しかし、今や鉄道・運輸機構が手掛けた工事は総崩れ状態にある。この間ずっと整備新幹線問題、リニア問題を追ってきた当研究会の目で見れば、これだけの事態を招いた機構の責任は問われて当然であり、辞任はむしろ遅きに失した感さえある。

北陸新幹線金沢~敦賀間は、2023年の敦賀開業を目指して工事が続いているが、貫通済みのトンネルから亀裂が見つかったことを11月初旬、各メディアがいっせいに報じた(参考記事:北陸新幹線工事、地盤が膨張し割れ目…1400本の固定ボルトが必要 加賀トンネル、完了2割程度(「福井新聞」2020年11月4日付))。さらに重大なのは、機構がこの亀裂の発生を9月段階で把握していたにもかかわらず、11月まで2ヶ月近くも隠蔽していたことである。この亀裂は大規模なもので、1400本ものボルトを追加で打ち込む必要があることから、2023年の敦賀開業は絶望視されている。

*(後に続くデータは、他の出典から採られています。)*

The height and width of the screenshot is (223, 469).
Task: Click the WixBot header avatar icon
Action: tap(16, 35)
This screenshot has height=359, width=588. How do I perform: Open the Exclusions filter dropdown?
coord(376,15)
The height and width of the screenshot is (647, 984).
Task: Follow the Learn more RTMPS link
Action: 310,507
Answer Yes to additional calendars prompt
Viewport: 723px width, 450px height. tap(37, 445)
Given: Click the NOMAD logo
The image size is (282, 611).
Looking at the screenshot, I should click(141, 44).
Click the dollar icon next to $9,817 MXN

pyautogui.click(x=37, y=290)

このところ、機構が手掛ける工事はあちこちで頓挫している。北海道新幹線札幌延伸工事は、北斗市内で有害物質を含んだ残土置場が満杯になったまま「次」の置場が決まらず、9月から工事中断となっている(参考記事:新幹線工事中断、来年2月末まで 渡島トンネルの一部(「北海道新聞」2020年11月26日付))。九州新幹線西九州ルートについても、フリーゲージトレイン頓挫によって、当初計画になかった武雄温泉~鳥栖間のフル規格格上げに佐賀県が反発し、工事が事実上暗礁に乗り上げている。実態は当ブログ2018年7月25日付記事「フリーゲージトレイン試験とん挫で混迷深める長崎新幹線~規格も決まらない路線に1兆円もの資金投入目指す「世紀の愚策」~」でお伝えしたとおりである。

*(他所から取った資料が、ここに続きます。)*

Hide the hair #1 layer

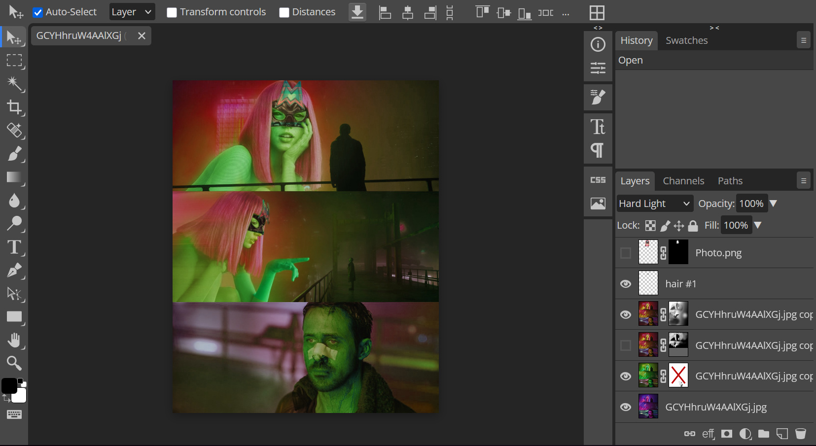[626, 284]
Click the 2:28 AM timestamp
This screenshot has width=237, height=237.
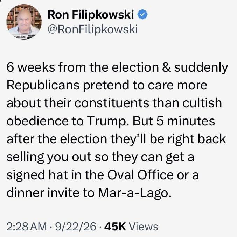coord(27,227)
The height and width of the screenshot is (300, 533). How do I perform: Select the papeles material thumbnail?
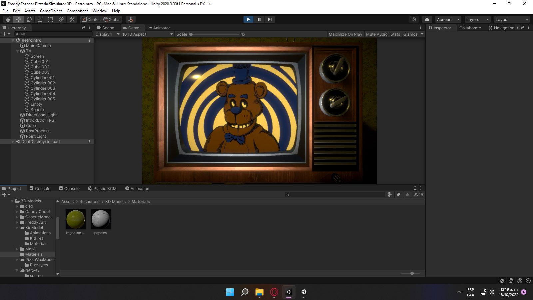coord(101,219)
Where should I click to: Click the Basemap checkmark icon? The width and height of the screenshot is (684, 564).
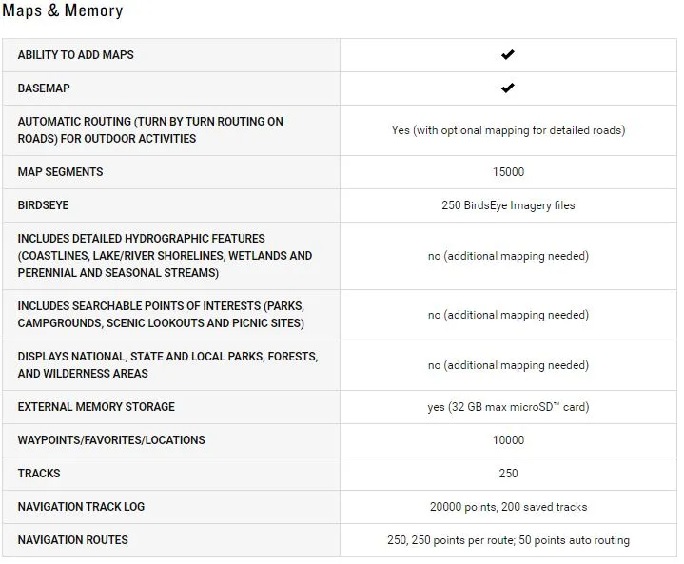(x=507, y=88)

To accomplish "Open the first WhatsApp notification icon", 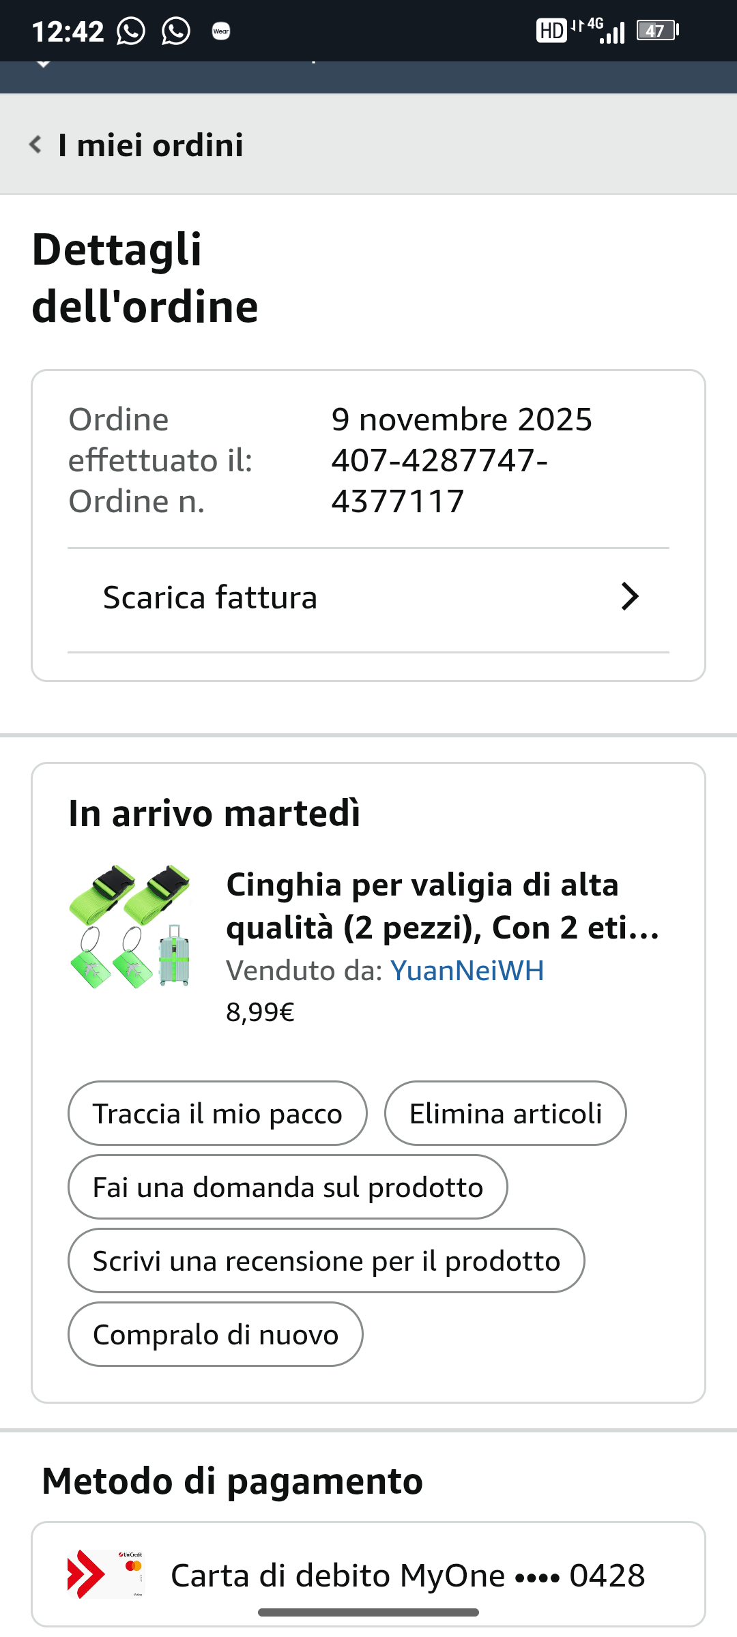I will pos(131,31).
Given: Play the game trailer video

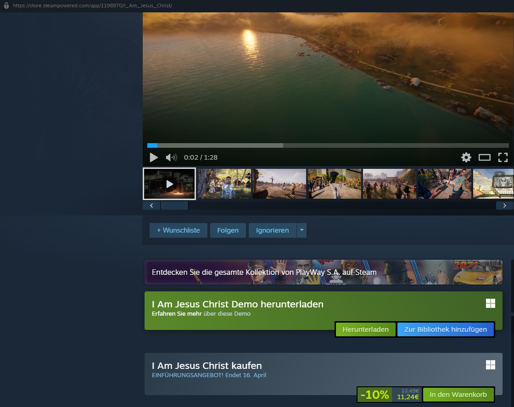Looking at the screenshot, I should click(154, 157).
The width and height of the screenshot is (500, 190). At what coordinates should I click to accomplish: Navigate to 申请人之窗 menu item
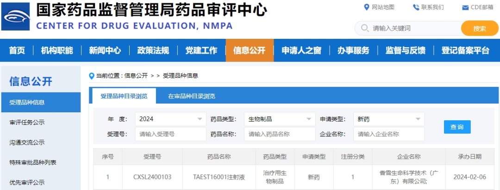click(x=301, y=50)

そして、機構が国からの財政投融資3兆円を受け入れ、JR東海に「又貸し」する形で支援しているリニア新幹線も、大井川の流量減少問題をめぐる静岡県の抵抗で、静岡県内では工事にまったく入れていない実情がある。このように、今や機構が手掛ける現在進行形の新幹線工事(リニア工事含む)は「全滅」状態となっている。

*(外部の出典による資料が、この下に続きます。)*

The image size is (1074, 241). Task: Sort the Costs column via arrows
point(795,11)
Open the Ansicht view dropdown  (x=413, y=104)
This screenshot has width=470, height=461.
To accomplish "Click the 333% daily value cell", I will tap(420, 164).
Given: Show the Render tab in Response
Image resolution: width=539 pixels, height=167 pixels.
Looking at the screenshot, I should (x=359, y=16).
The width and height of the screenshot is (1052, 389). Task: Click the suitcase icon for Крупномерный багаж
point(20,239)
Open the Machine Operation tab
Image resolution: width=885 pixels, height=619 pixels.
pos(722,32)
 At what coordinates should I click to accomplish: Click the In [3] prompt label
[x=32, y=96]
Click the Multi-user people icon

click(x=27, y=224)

これが古き良き「昭和」の時代なら、札ビラで地元の頬を叩き、デマとねつ造で事業の「有益性」を強調、最後は強制収用など力ずくで押し切れば新幹線は造れたであろうし、いざ造ってしまえば地元は万歳三唱で迎え、ぶつくさと反対していた連中も便利さに負けて結局は使うんだろう、と推進側は高を括っていればよかった。

しかし、従来の国のやり方では今や地元住民はおろか自治体すら納得しない。「こんなに便利に(あるいは速く)なるのに、なぜそんなに反対するのか」と昔のまま思っているなら、推進側はいずれ高い代償を払うことになるだろう。人々の価値観は多様化し、便利にさえなればいい、スピードアップさえすればいいという人ばかりではない。変わっていないのは事業を推進する政治家と官僚だけで、市民意識という意味では時代は変わっていないように見えても着実に変わっている。いつもと違うコロナ禍の年の瀬の風景からは、そんな日本社会の「底流」の変化も透けて見えてくる。